I think Ranier has a point here.  The clear intent of this bit:

                /*
                 * If first time through, determine where CoerceToDomainValue
                 * nodes should read from.
                 */
                if (domainval == NULL)
                {

is that we only need to emit the EEOP_MAKE_READONLY once when there are
multiple CHECK constraints.  But because domainval has the wrong lifespan,
that test is constant-true, and we'll do it over each time to little
purpose.

> And it has to, the allocation intentionally is separate for each
> constraint.
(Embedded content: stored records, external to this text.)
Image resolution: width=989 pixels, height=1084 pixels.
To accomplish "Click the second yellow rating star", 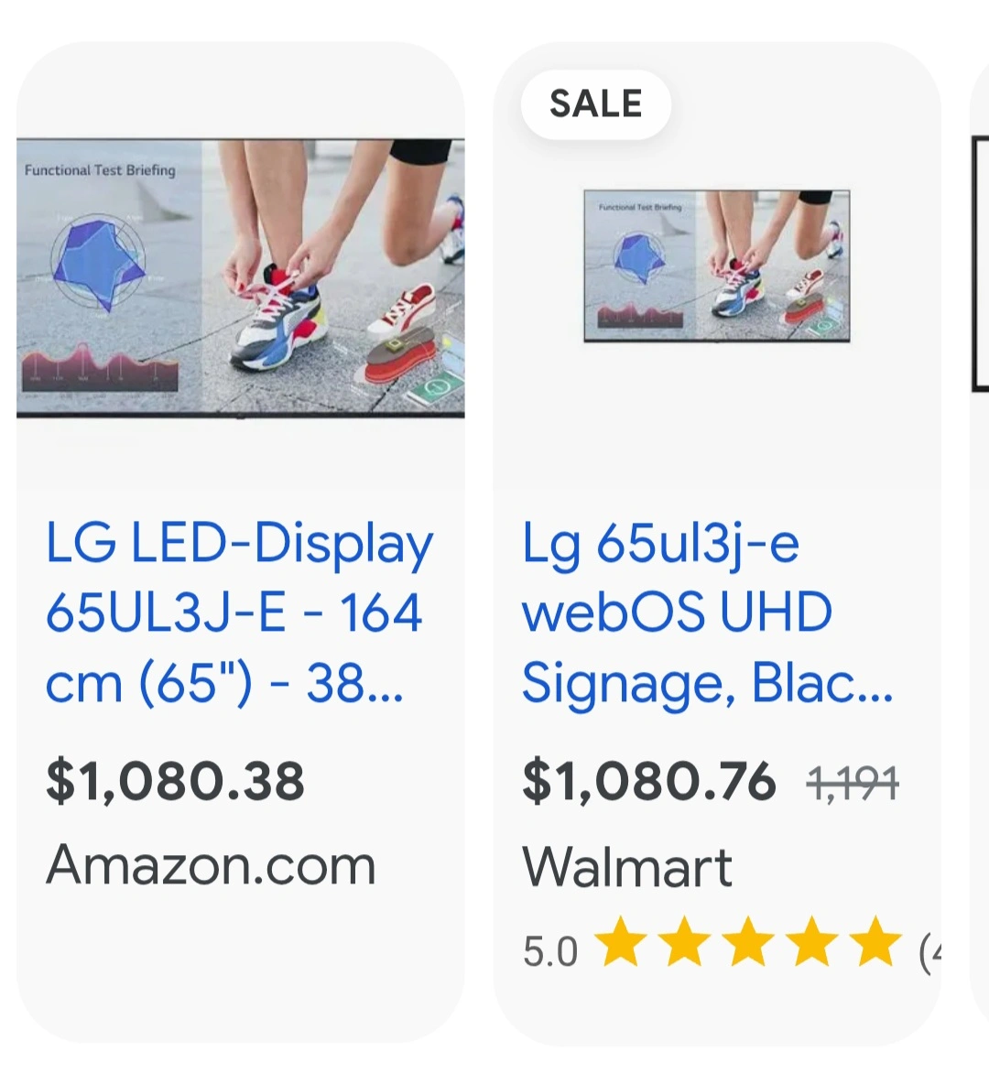I will point(685,942).
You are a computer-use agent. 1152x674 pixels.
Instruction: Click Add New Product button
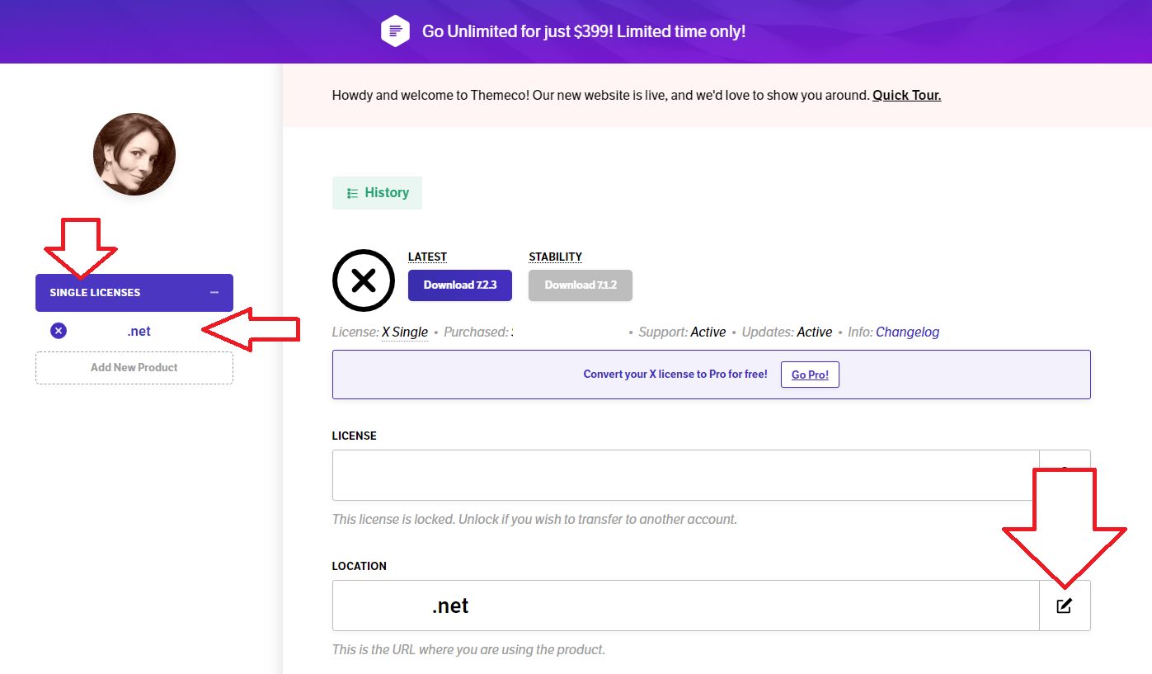pyautogui.click(x=134, y=368)
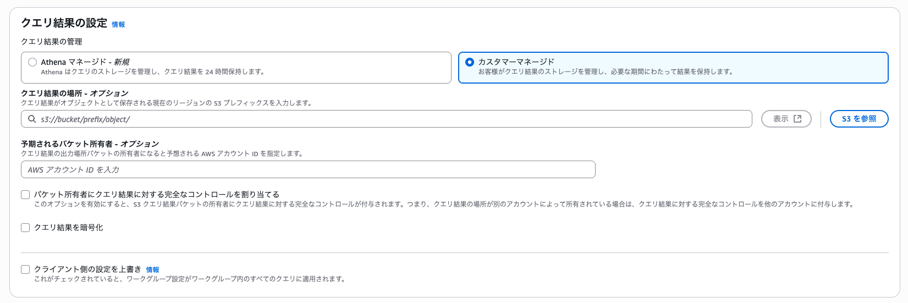
Task: Click the カスタマーマネージド card description text
Action: (605, 72)
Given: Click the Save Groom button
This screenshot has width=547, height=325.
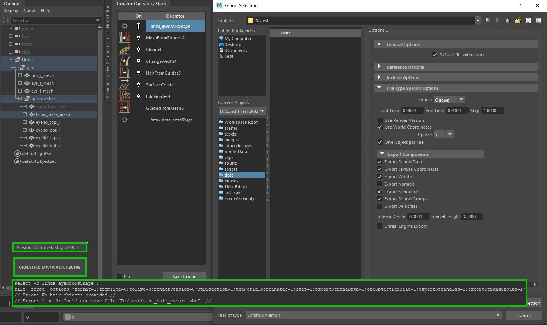Looking at the screenshot, I should 184,277.
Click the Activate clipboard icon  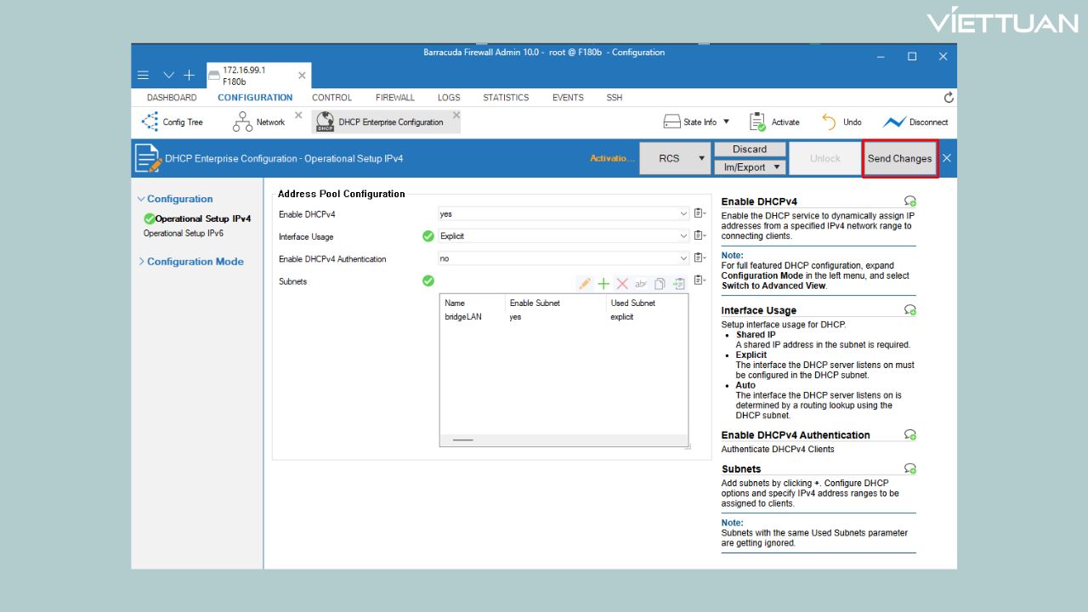757,122
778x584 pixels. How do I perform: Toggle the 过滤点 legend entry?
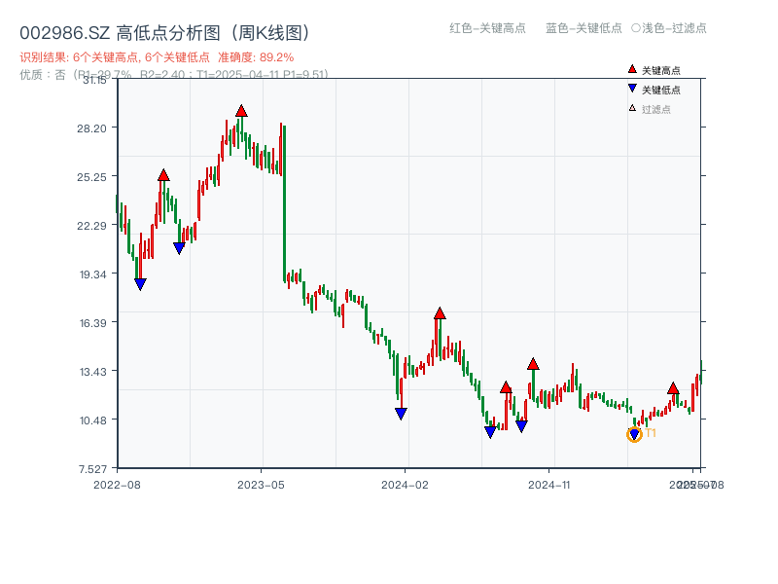coord(655,109)
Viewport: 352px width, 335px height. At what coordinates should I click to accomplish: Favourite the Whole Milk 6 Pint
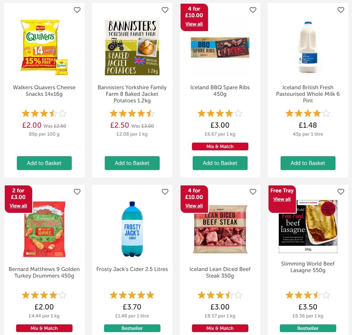click(341, 10)
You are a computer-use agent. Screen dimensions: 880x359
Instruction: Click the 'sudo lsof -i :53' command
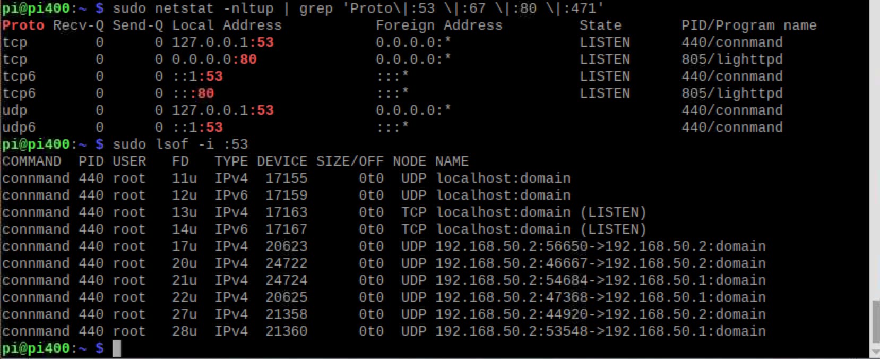[x=180, y=144]
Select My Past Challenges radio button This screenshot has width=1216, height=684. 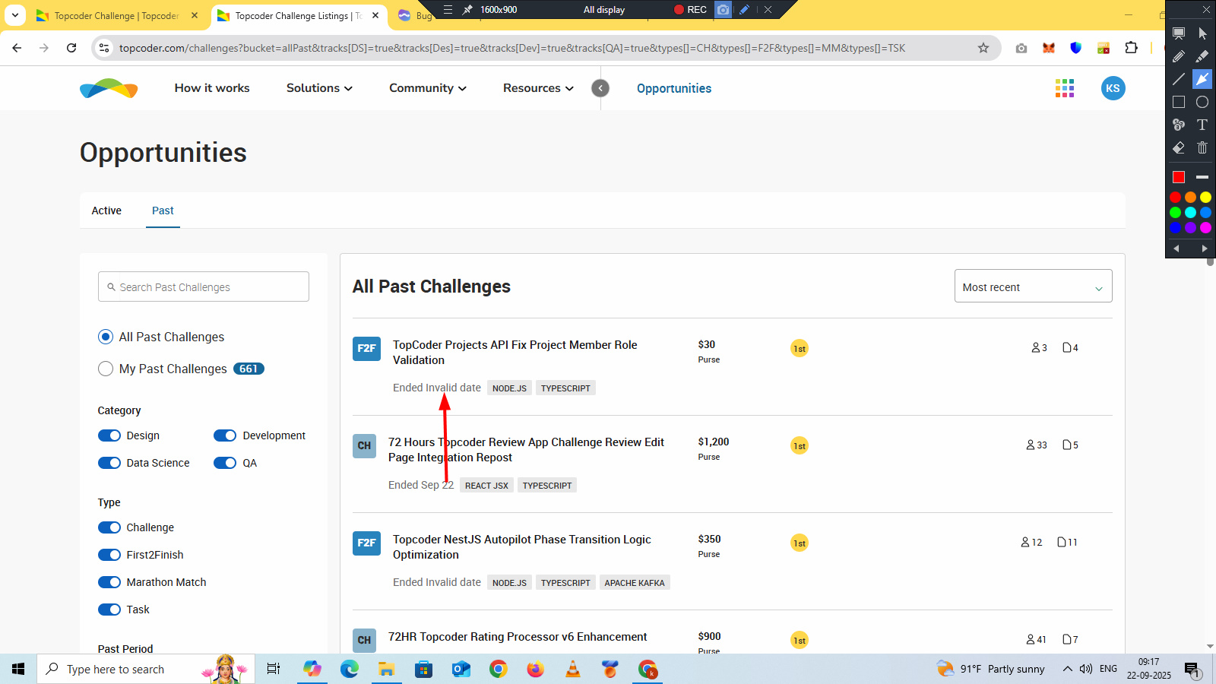(x=106, y=369)
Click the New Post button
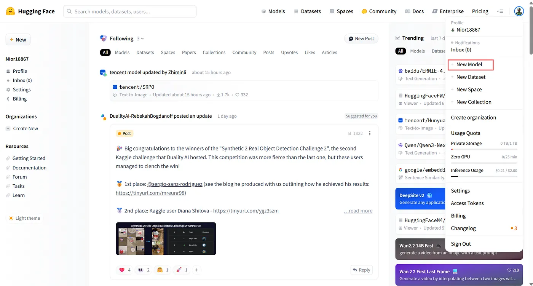The image size is (533, 286). tap(361, 38)
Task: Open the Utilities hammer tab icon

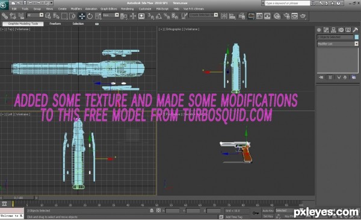Action: [355, 30]
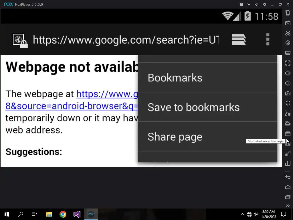Image resolution: width=293 pixels, height=220 pixels.
Task: Click the site security globe lock icon
Action: tap(20, 41)
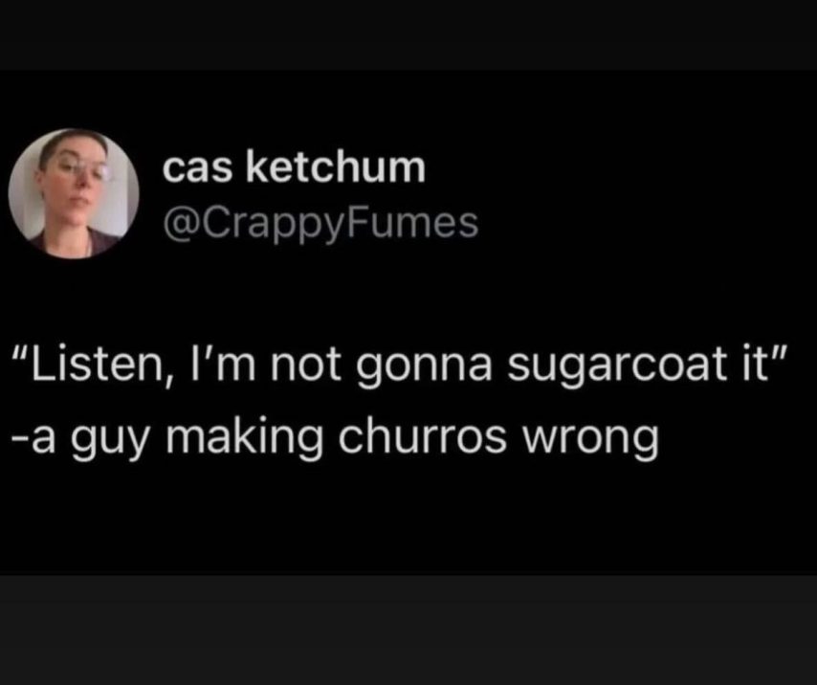Click the grey bar below the tweet

click(x=409, y=630)
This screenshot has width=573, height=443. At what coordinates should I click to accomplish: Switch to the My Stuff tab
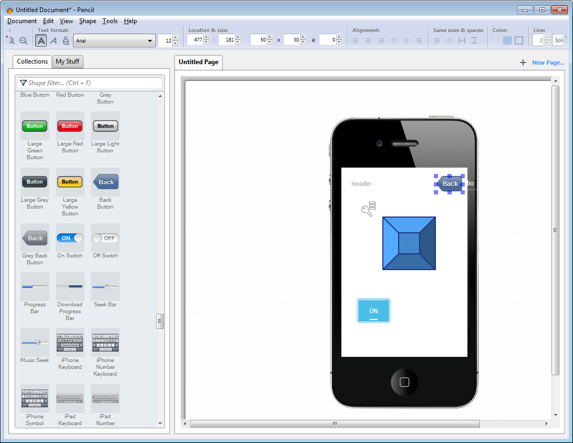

As the comment even explicitly says:
>                     /*
>                      * Since value might be read multiple times, force to R/O
>                      * - but only if it could be an expanded datum.
>                      */

No, what that's on about is that each constraint might contain multiple
VALUE symbols.  But once we've R/O-ified the datum, we can keep using
it across VALUE symbols in different CHECK expressions, not just one.

(AFAICS anyway)

I'm unexcited by the proposed move of the save_innermost_domainval/null
variables, though.  It adds no correctness and it forces an additional
level of indentation of a good deal of code, as the patch fails to show.